Trial Shifts Instead of Interviews >> Advent Policy Brief #10

I'm happy to platform the circulating opinion that job interviews should be paid; let's require an employer pay their interviewee(s) 3 hours of minimum wage. Time is a limited resource and some hiring processes include multiple interviews, testing, and investigations. Where work is unspecialized, scheduled interviews don't really make sense anymore. My tenth Advent Policy Brief suggests that entry-level jobs skip interviews and evaluate applicants who sign up for a trial shift. 

If payment became mandatory, it would be come clear quickly that interviewing isn't as valuable as it seems; it's just been that applicant time is freely available for employers to exploit.

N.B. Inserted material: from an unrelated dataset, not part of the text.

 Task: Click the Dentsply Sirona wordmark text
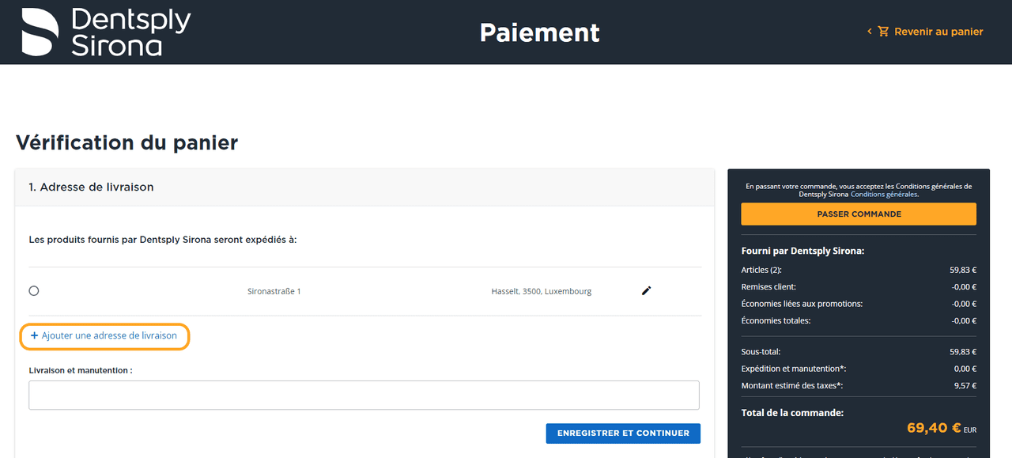pyautogui.click(x=130, y=32)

In a cultural powershift, hiring managers are reconsidering value of time interviewing takes up. Employers are getting ghosted by qualified applicants who they want to speak further with. There are 2 points when ghosting happens: not showing up for the interview and not showing up for the first shift. 

Why not make the first shift the interview?

An applicant would fill out a form online. They'd get a get a confirmation/information phone call and be scheduled to come in for a paid trial day. At the end of that day, there's a job offer or there's not. After 3 months, they become employed indefinitely. 

I don't have data to quote, but anecdotally, this hiring model would help (dis)abled and racialized applicants avoid interview bias. 

It's "try it before you buy it", but for employees.